God in Bantu mythology

Ruhanga (lit. 'He Who Creates') features in Bantu spirituality as the remote creator and sky-God, recognized among the Rutara people (Banyoro, Banyankore, Batooro, Bahaya, Bakiga, Bahema and all other groups referred to in general as Banyakitara). The Bahima further recognise him as the arbiter of life, sickness, and death. However, unlike creator figures in other religious systems, Ruhanga is generally not a focus of worship.

According to Bahaya and Banyankore belief, humans originally came back to life on earth after dying, but Ruhanga took away this ability after a woman refused to properly celebrate the return of a human after the death of her pet dog.

== Etymology ==
The name Ruhanga means “Creator” in the Rutara languages. The name reflects Ruhanga’s role as the supreme creator of everything in the universe, including the other gods, spirits, humans, animals, and plants.

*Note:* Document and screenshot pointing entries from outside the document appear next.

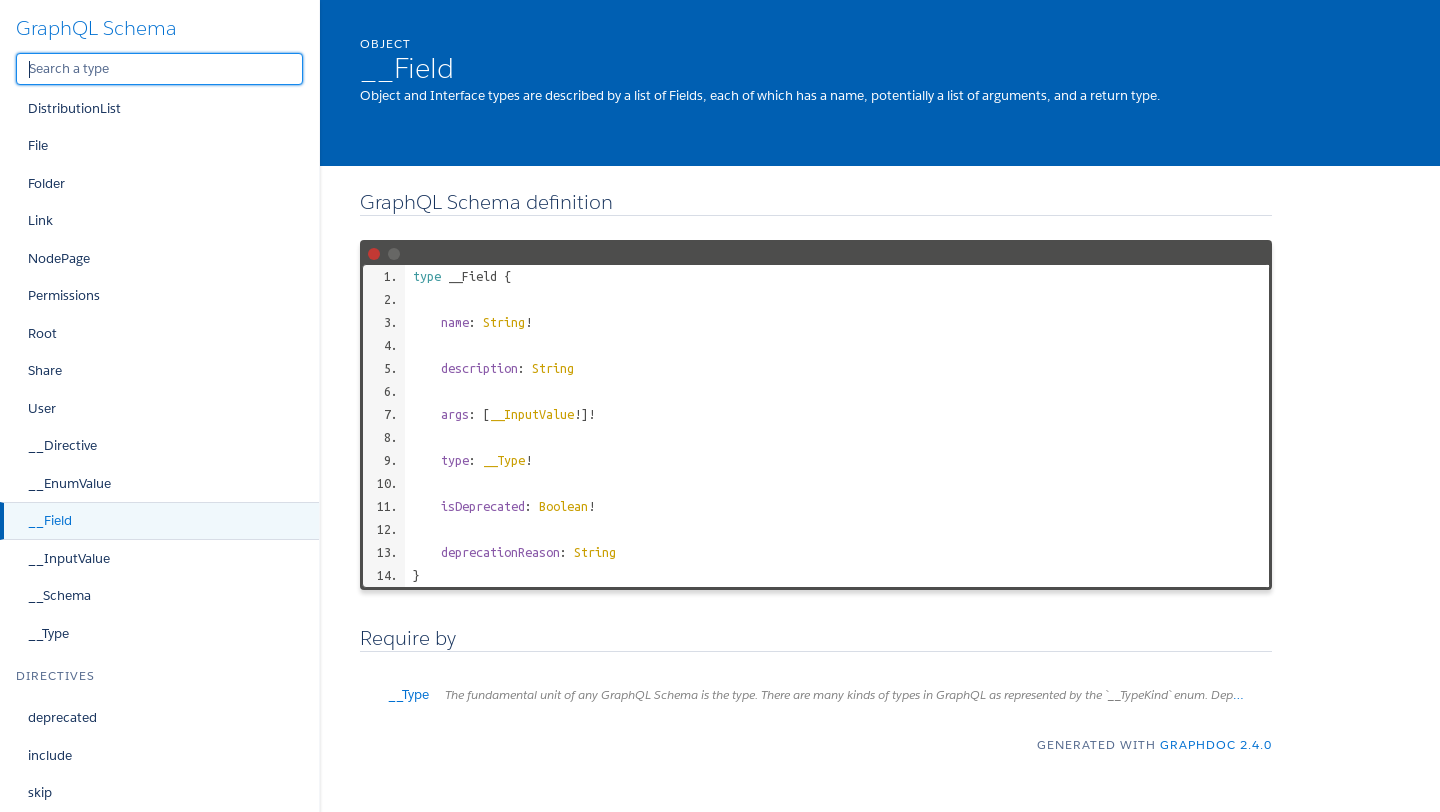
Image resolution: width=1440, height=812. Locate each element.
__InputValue (69, 558)
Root (42, 333)
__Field (50, 520)
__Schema (59, 595)
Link (40, 220)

The word comes from the Proto-Bantu verb "Panga", which meant 'to create'. By regular processes of phonetic change the original Bantu word had become "Hanga" in the Rutara languages.

== Mythology ==
According to the mythology, Ruhanga is considered to be the founder of the Batembuzi dynasty of the Empire of Kitara. Ruhanga created the first three human beings from clay: Kairu, the farmer; Kakama, the king; and Kahima, the herdsman. He gave them different gifts and tasks, and assigned them different lands to live in. Kairu received a hoe and was sent to cultivate the land; Kakama received a spear and a shield and was made the ruler of the land; and Kahima received a stick and a rope and was given the task of keeping cattle. Ruhanga also created the first woman, Nyamata, and gave her to Kakama as his wife. Nyamata bore three sons, who became the ancestors of the Banyankore, Banyoro, and Batooro people.

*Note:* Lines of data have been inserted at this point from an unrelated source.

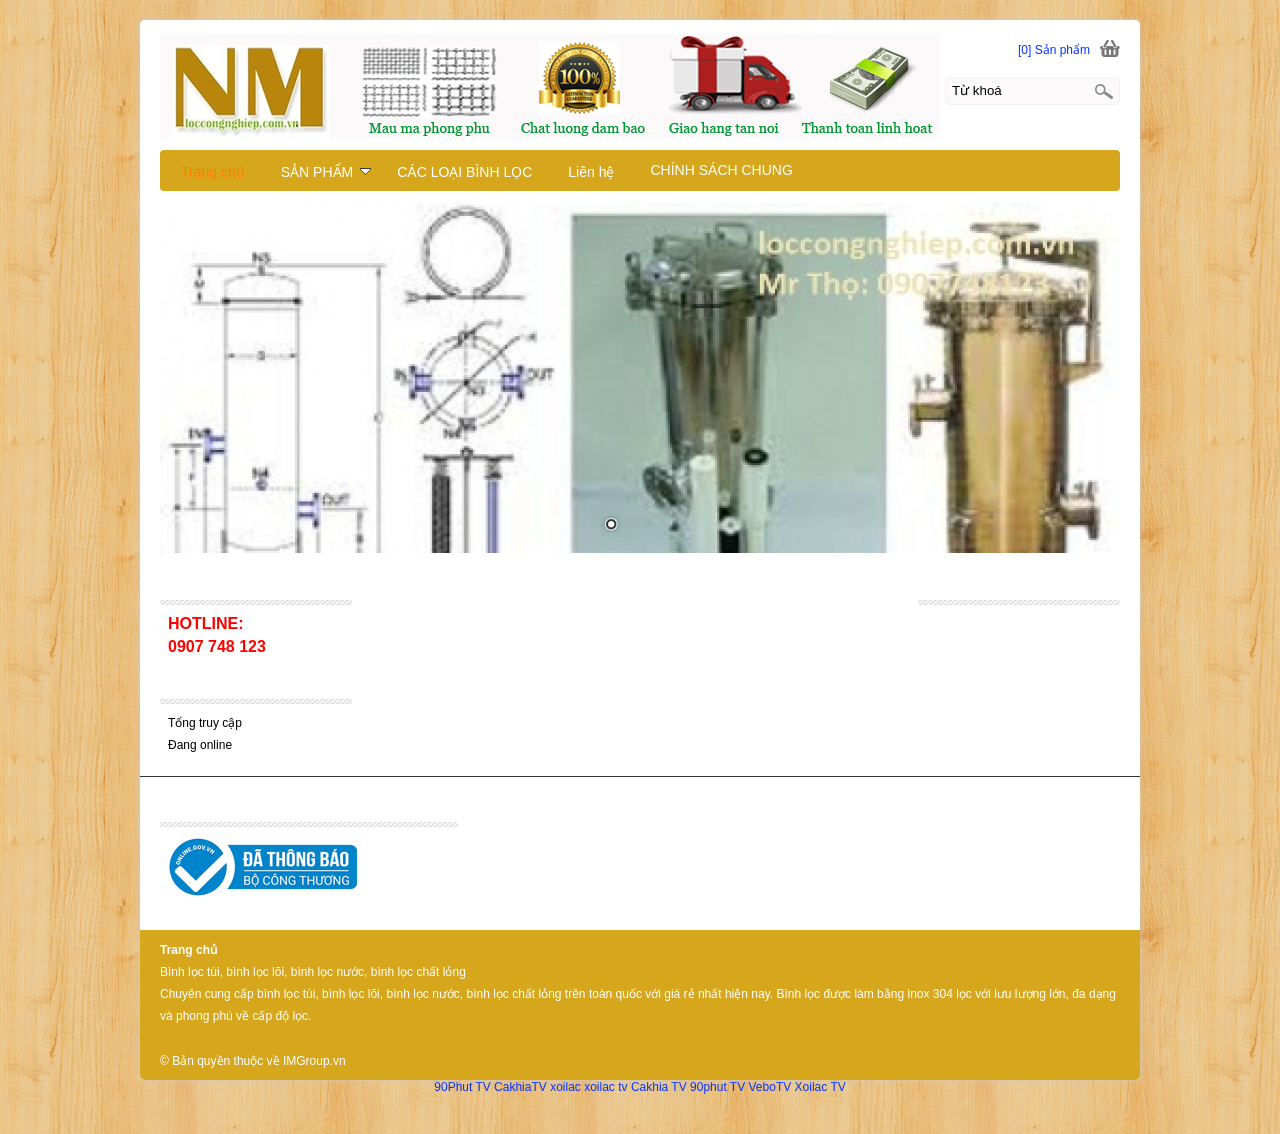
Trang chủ (213, 172)
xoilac (565, 1087)
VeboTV (770, 1087)
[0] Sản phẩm (1054, 50)
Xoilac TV (820, 1087)
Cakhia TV (659, 1087)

Ruhanga also created the sun, the moon, and the stars, and placed them in the sky. He also created the seasons, the rain, and the thunder. He also created the other gods and spirits, who are his children or messengers. Some of the most important ones are Mukama, the god of the sky and the king of the gods; Nyamuhanga, the goddess of the earth and the mother of the gods; Kazooba, the god of the sun and the fire; Nyabingi, the goddess of fertility and war; and Ruhanga’s twin brother, Rugaba, the god of death and the underworld.

== Worship ==
Ruhanga is generally not a focus of worship among the Rutara people, as he is considered to be too distant and powerful to be approached by humans. Instead, the people worship his children or messengers, the other gods and spirits, who are more accessible and responsive to human needs and prayers. The people also worship their ancestors, who are believed to mediate between them and Ruhanga.

However, Ruhanga is still acknowledged and revered as the supreme creator and the source of all life. The people offer him thanks and praise for his creation and his blessings. They also seek his protection and guidance in times of trouble and danger. They also respect his will and his laws, which are revealed through his messengers, the diviners, and the elders.